*** Opening Given information ***

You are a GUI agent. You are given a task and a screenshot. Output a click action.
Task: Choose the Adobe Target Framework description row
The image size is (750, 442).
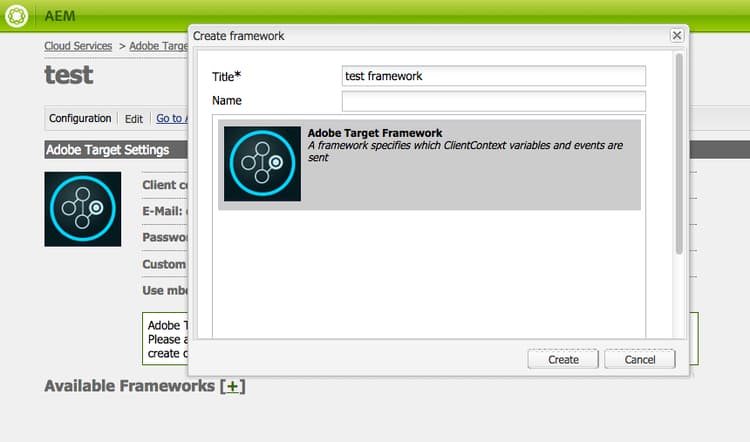point(430,164)
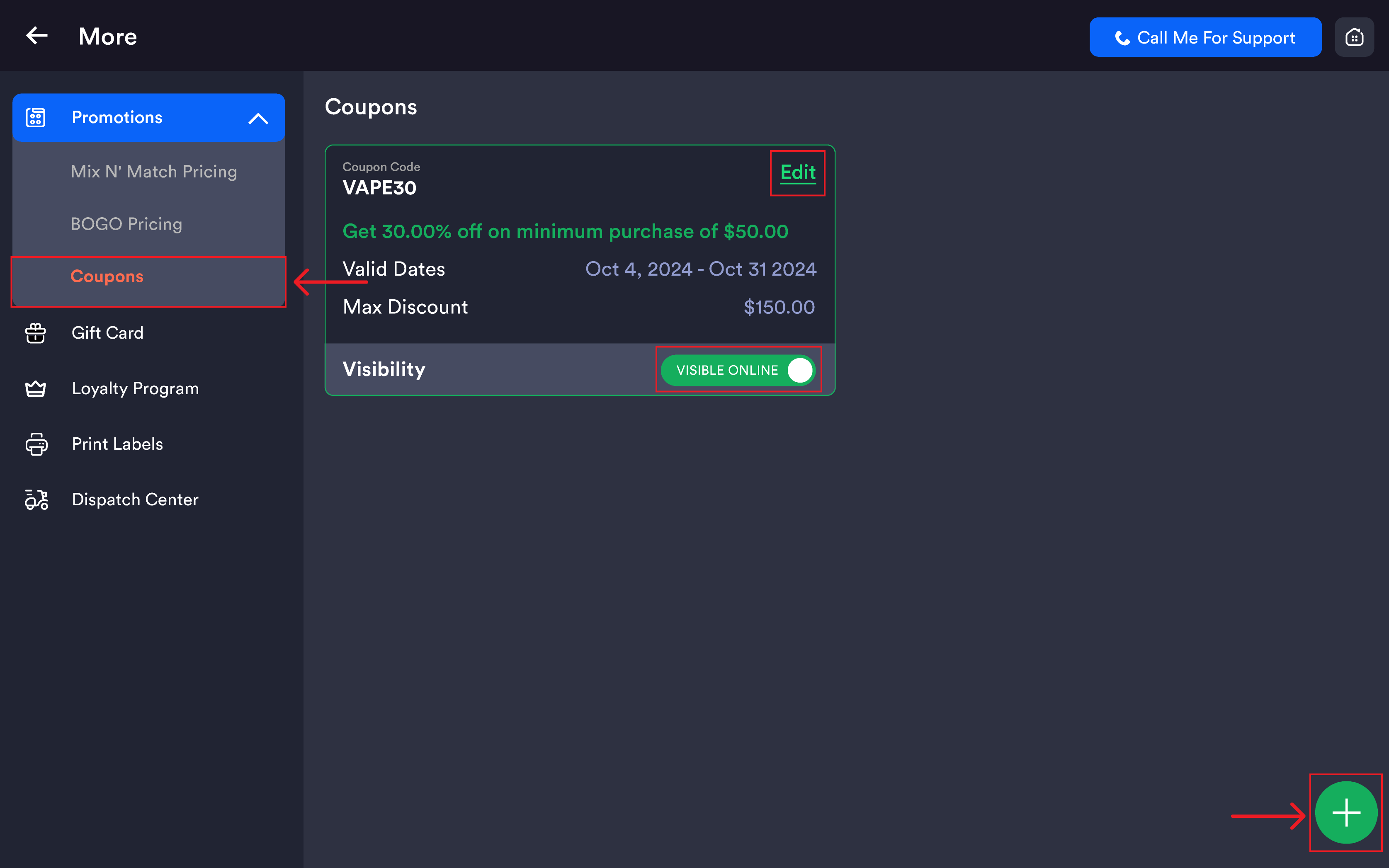Add a new coupon with plus button

click(1346, 812)
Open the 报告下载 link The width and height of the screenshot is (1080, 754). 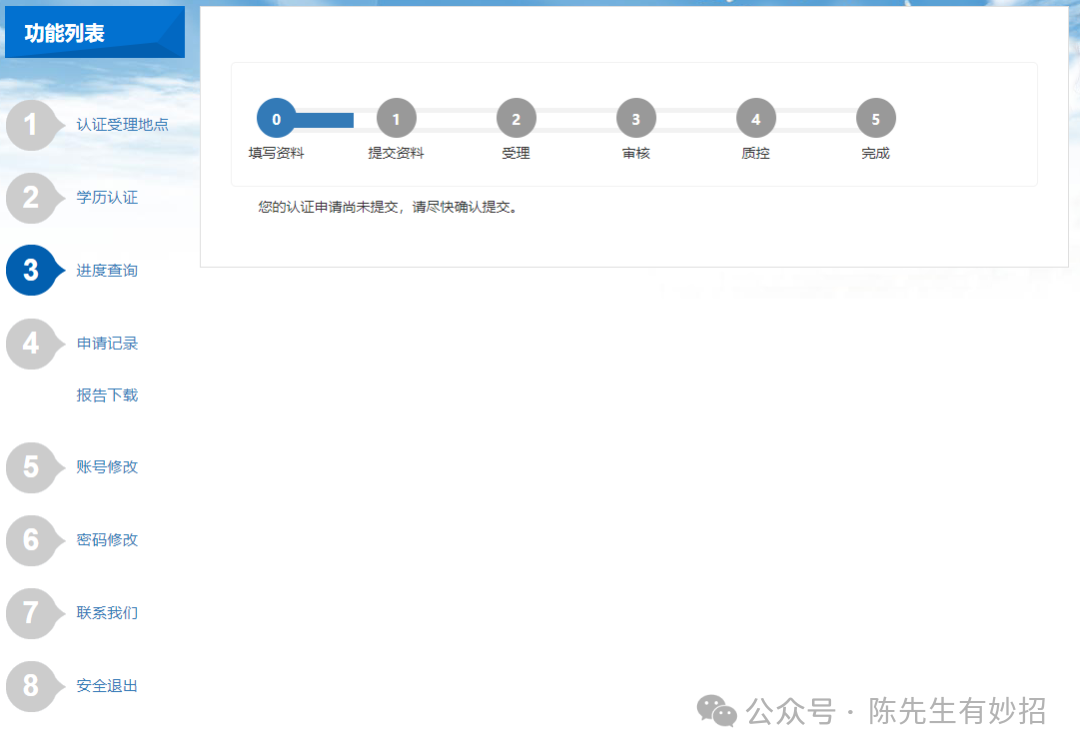click(107, 394)
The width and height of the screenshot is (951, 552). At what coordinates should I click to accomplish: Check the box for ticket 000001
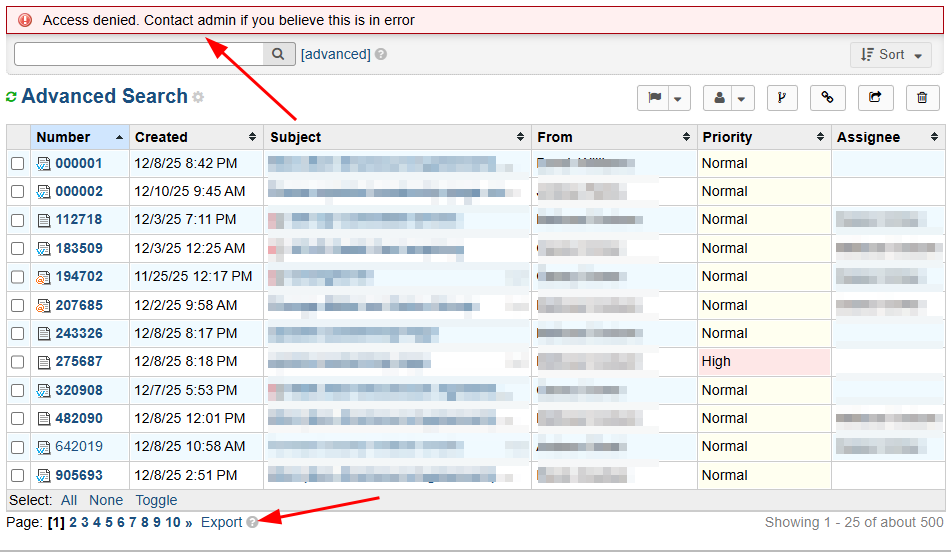coord(18,163)
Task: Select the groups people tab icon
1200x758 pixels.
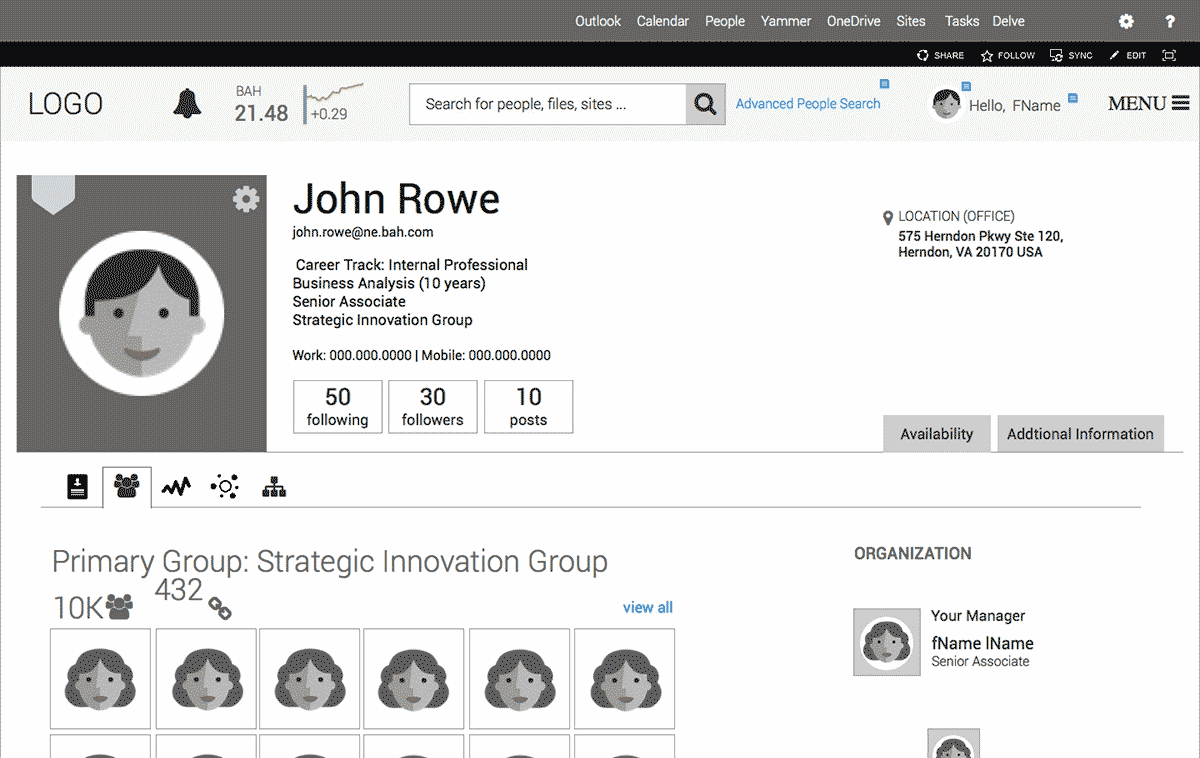Action: point(127,487)
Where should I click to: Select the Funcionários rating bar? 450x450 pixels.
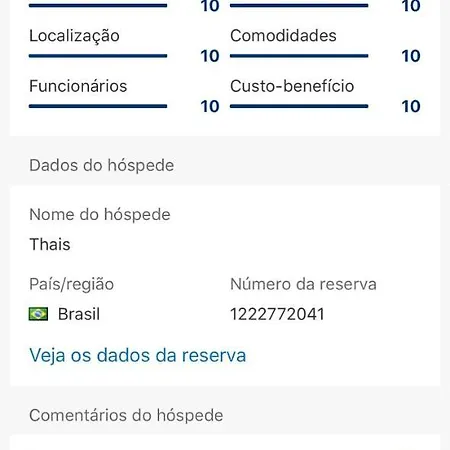point(98,106)
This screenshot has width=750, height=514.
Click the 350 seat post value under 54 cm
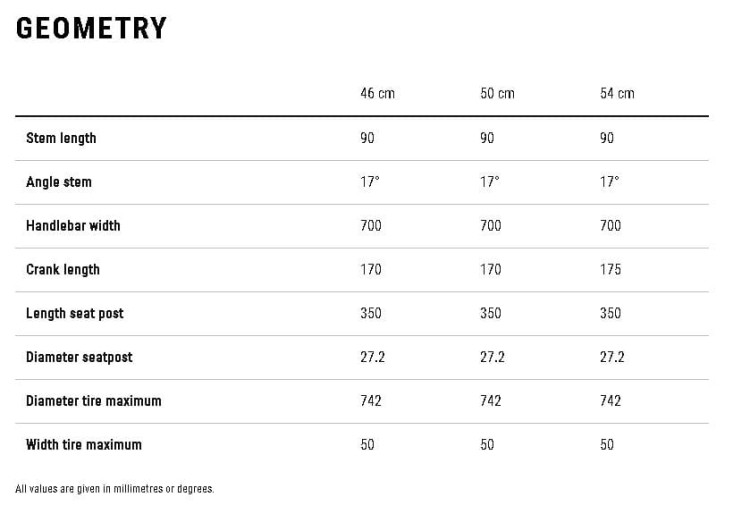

*** Closing Given information ***

**What the task asks**
Your copy must begin at the line containing "This screenshot has width=750, height=514." and end at the last line of the material above. Reproduce each line exactly, but not the pictures.

**Exercise output**
This screenshot has width=750, height=514.
Click the 350 seat post value under 54 cm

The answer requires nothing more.